TEXT SHOWN
▬▬▬▬▬▬▬▬▬▬
Development of a platform yeast for the production of sustainable aviation fuels from biowaste

Aviation has brough several benefits to modern society. It plays a central role in increasing global connectivity, allowing for faster exchange of information and technological advancements, increasing the reach of good ideas for a better society. Airborne transport is also key for humanitarian efforts that require a quick response, such as natural disasters. At the same time, this means of transportation has the highest carbon footprint per passenger-kilometer and still heavily relies on fossil fuels, setbacks that must be dealt with so the benefits of this technology can be harnessed in a long-term timeframe without compromising the environment. One of the efforts made in this direction is the development of Sustainable Aviation Fuels (SAF). Those can be produced from materials’ such as food or agricultural waste by employing microbial cell factories that can convert the carbon present in the former into molecules with high energy density like fatty acids or terpenes. However, yield and efficiency for the conversion of biowaste carbon sources into those molecules are still low, something that must be overcome to produce economically viable SAF.

This study aims to generate a platform yeast strain that can efficiently grow in agro-industrial waste and convert its carbon into a metabolic precursor of both fatty acids and terpenes. Rhodotorula toruloides, a non-conventional yeast already possessing the metabolic apparatus to produce those molecules and known for its natural resistance to inhibitors in biowaste, will be the starting point of the experimental work. This Ph. D. project will be divided in two main tasks:

Metabolic engineering for substrate uptake in agricultural waste

Targets R. toruloides genes involved in growth inhibition tolerance in selected waste streams will be identified through omics tools. Once identified these targets may be subject to protein engineering and overexpressed for the generation of an R. toruloides strain with, preferably, improved growth in various agricultural wastes. This strain can be further improved for increased uptake of the carbon sources present in the same substrates. This will be done by the identification of key enzymes involved in the early steps of each uptake, followed by the engineering of their kinetic capability and overexpression in the tolerant strain.

Metabolic engineering for increased pool of fatty acid and terpenes precursor

Omics tools will also be used for the identification of bottleneck metabolites limiting the production of fatty acids and terpenes, especially those that intersect with the central carbon metabolism. Key enzymes within the identified pathways will be selected for engineering to improve their catalytic efficiency, substrate specificity, and expression levels. The engineered enzymes will be integrated into R. toruloides genome, and flux balance analysis will be conducted to ensure that the pathways are properly balanced. The engineered strains will be tested for their ability to grow in various agricultural waste streams and produce high yields of fatty acid and terpene precursors. Metabolite analysis will be performed to quantify the production levels and identify any remaining bottlenecks.

Supervisor: Prof. Petri-Jaan Lahtvee

Co-supervisor: Dr. Juliano Sabedotti De Biaggi

Research group: Food tech and Bioengineering (Dep. of Chemistry and Biotechnology)
▬▬▬▬▬▬▬▬▬▬
DATA SHOWN
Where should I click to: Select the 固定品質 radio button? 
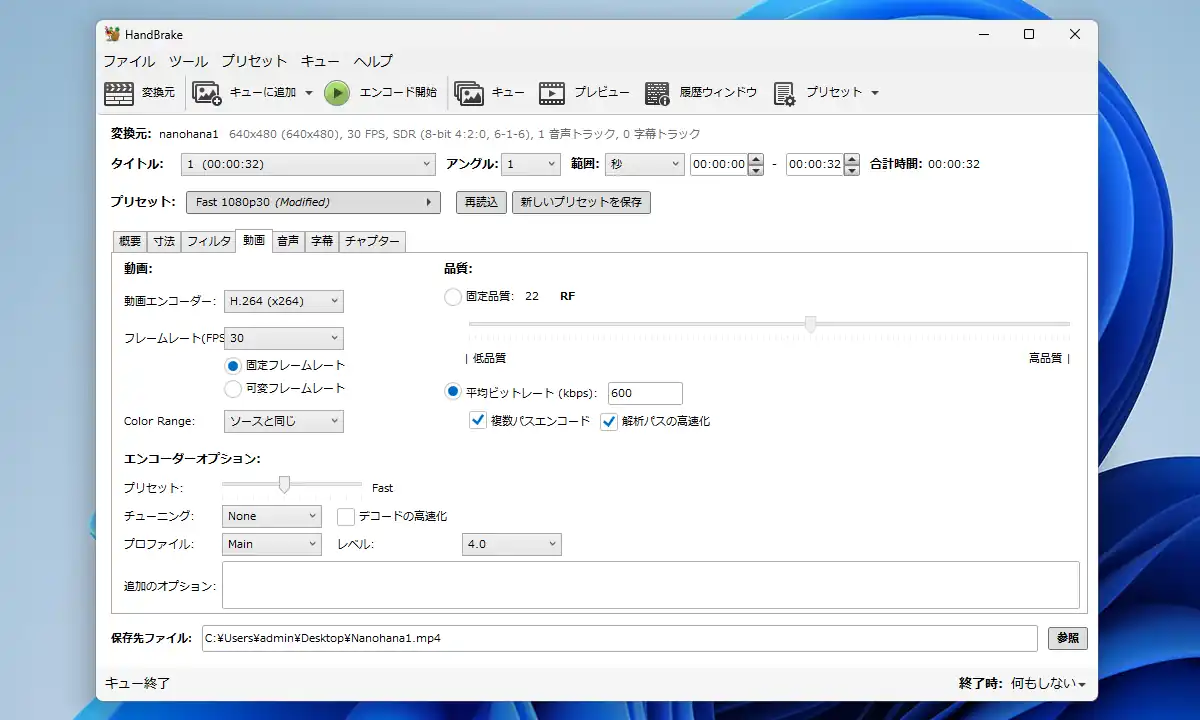[453, 296]
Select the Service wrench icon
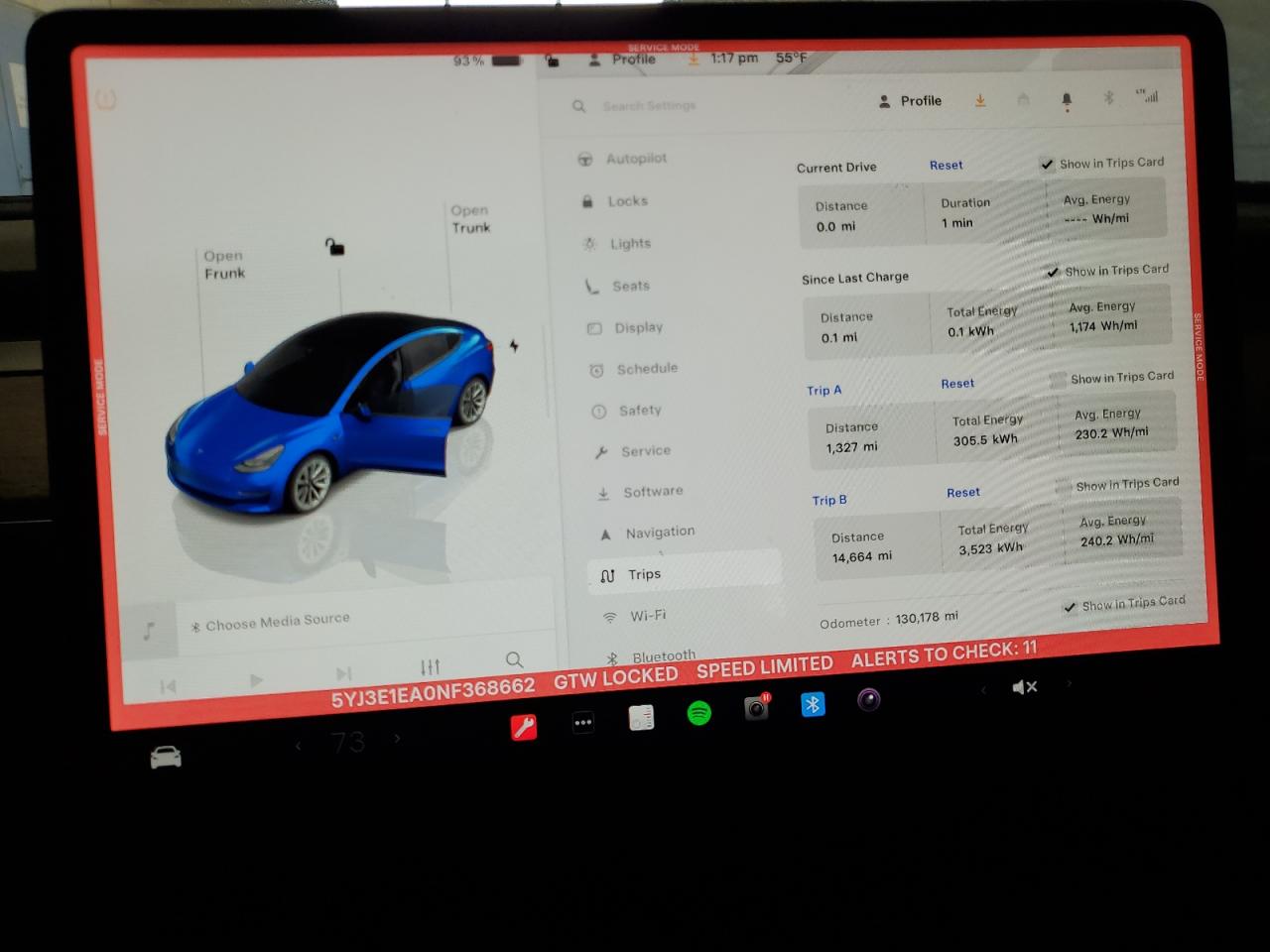 point(602,451)
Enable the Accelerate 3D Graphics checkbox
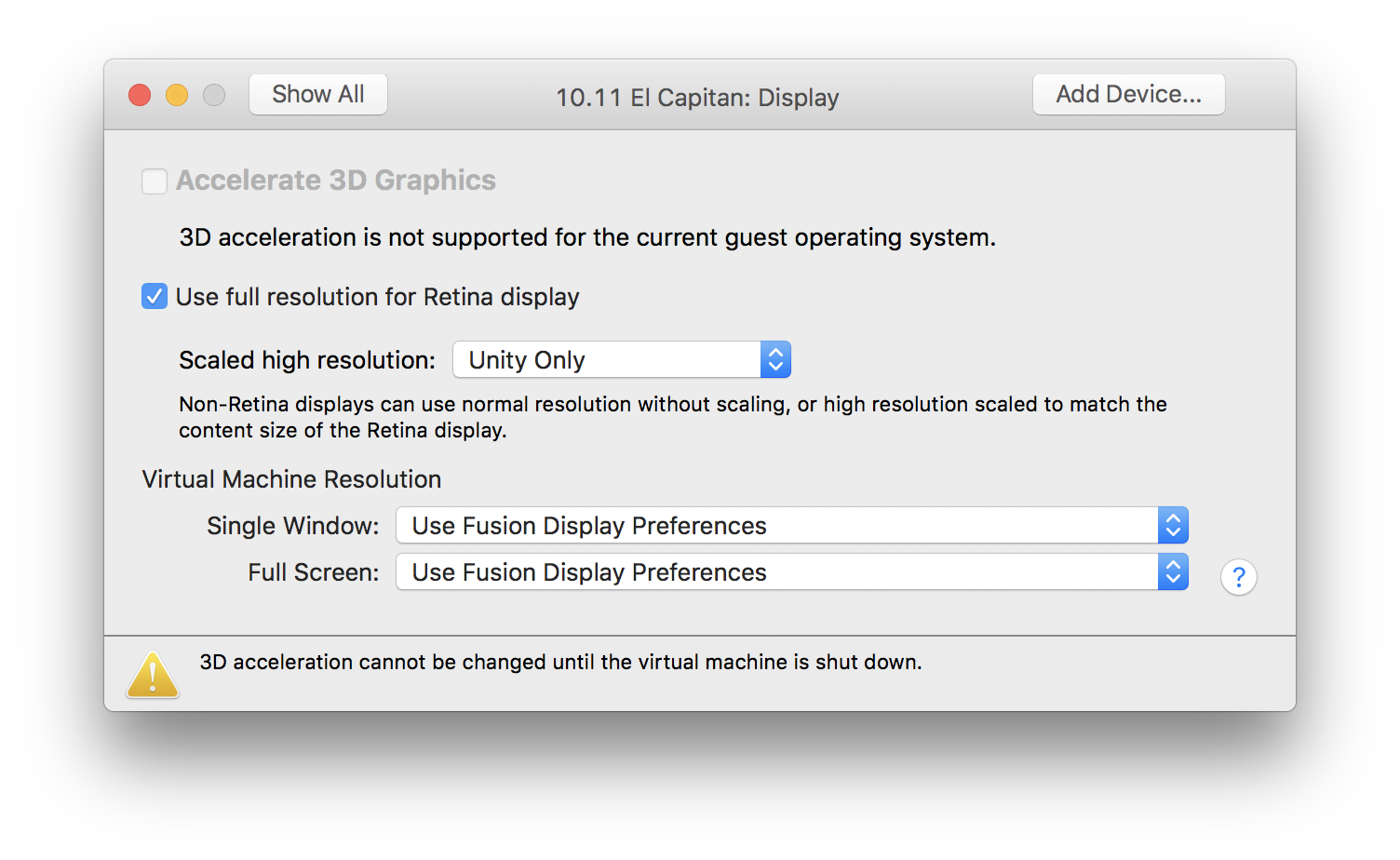1400x860 pixels. [x=154, y=181]
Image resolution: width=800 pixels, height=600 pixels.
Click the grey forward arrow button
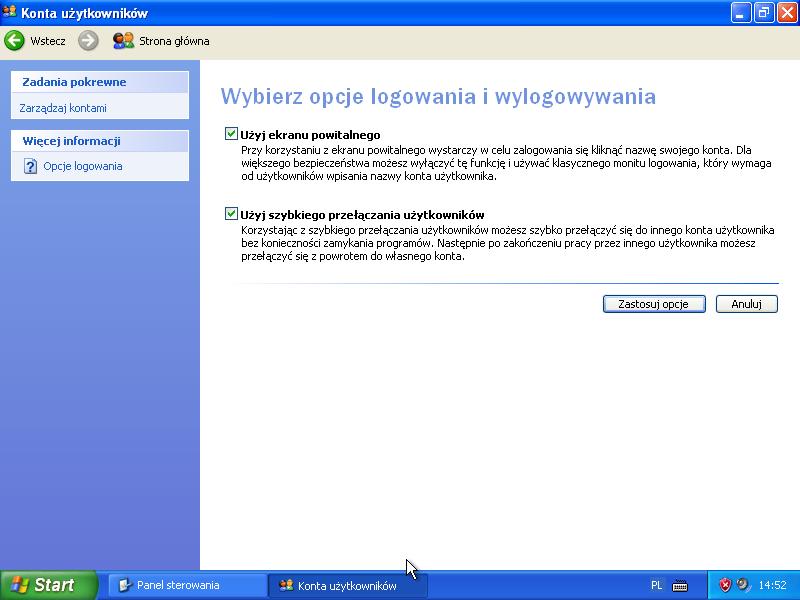tap(88, 40)
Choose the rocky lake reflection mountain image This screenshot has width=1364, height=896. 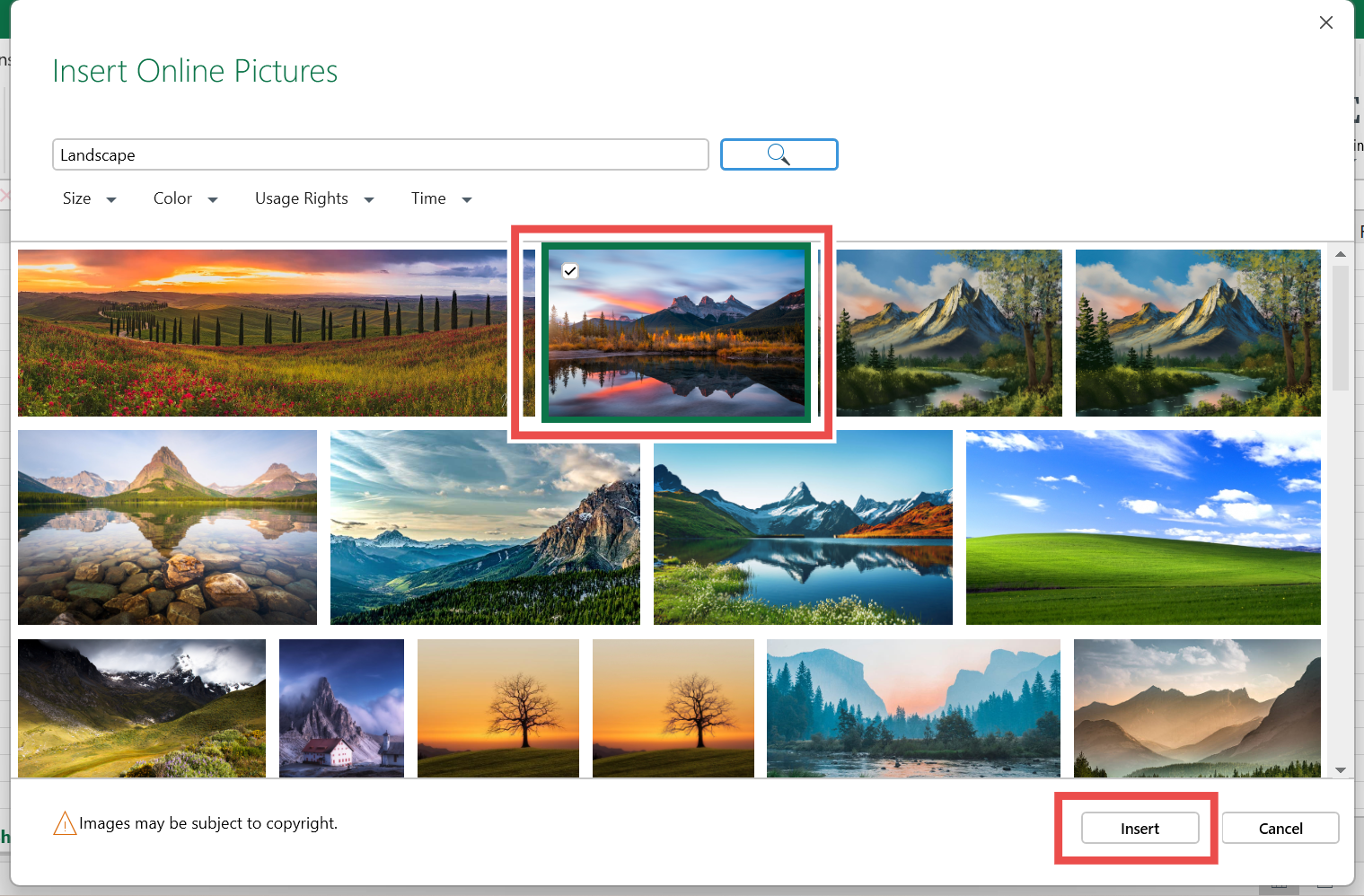[x=167, y=527]
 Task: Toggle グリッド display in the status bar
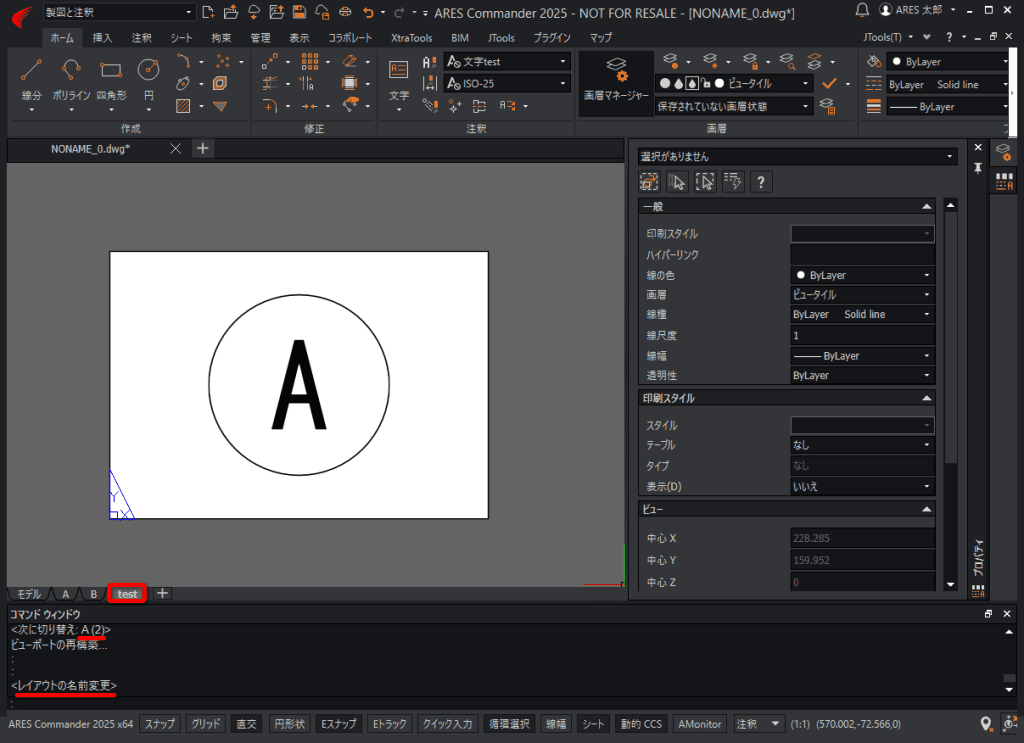(x=206, y=724)
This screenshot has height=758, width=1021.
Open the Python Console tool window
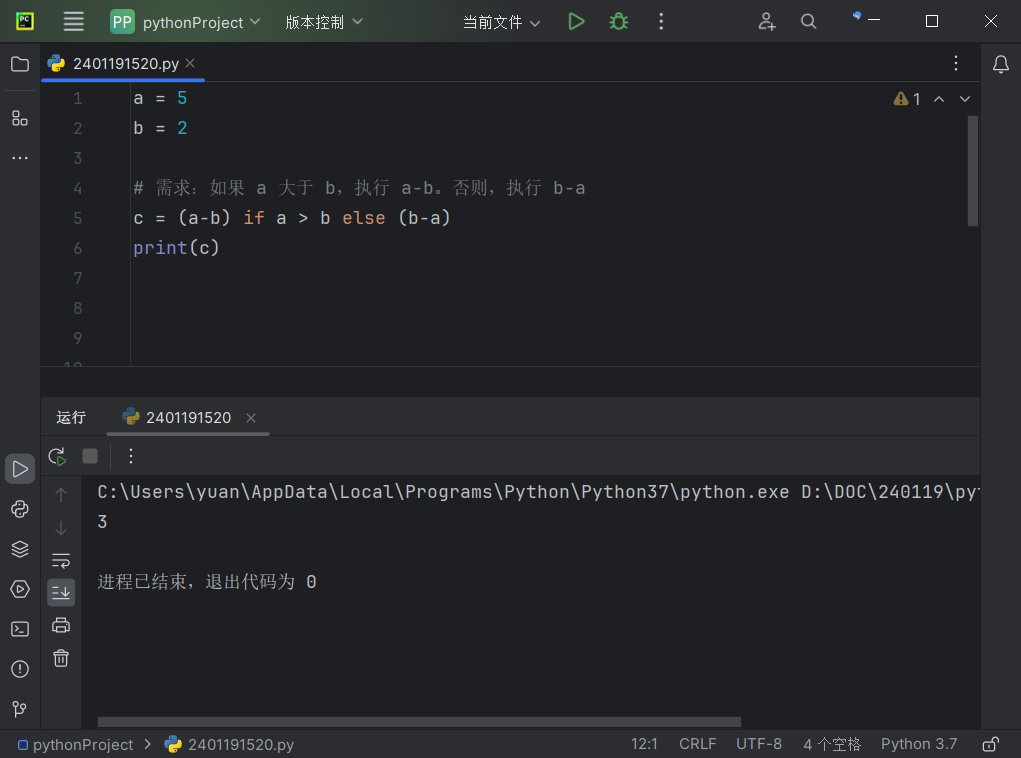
▬▬▬▬▬▬▬▬▬▬
PROBLEM STATEMENT
Reproduce word for word the part of the yeast project description above that lies between "Metabolic engineering for increased" and "any remaining bottlenecks.", inclusive.

OUTPUT OF THE TASK
Metabolic engineering for increased pool of fatty acid and terpenes precursor

Omics tools will also be used for the identification of bottleneck metabolites limiting the production of fatty acids and terpenes, especially those that intersect with the central carbon metabolism. Key enzymes within the identified pathways will be selected for engineering to improve their catalytic efficiency, substrate specificity, and expression levels. The engineered enzymes will be integrated into R. toruloides genome, and flux balance analysis will be conducted to ensure that the pathways are properly balanced. The engineered strains will be tested for their ability to grow in various agricultural waste streams and produce high yields of fatty acid and terpene precursors. Metabolite analysis will be performed to quantify the production levels and identify any remaining bottlenecks.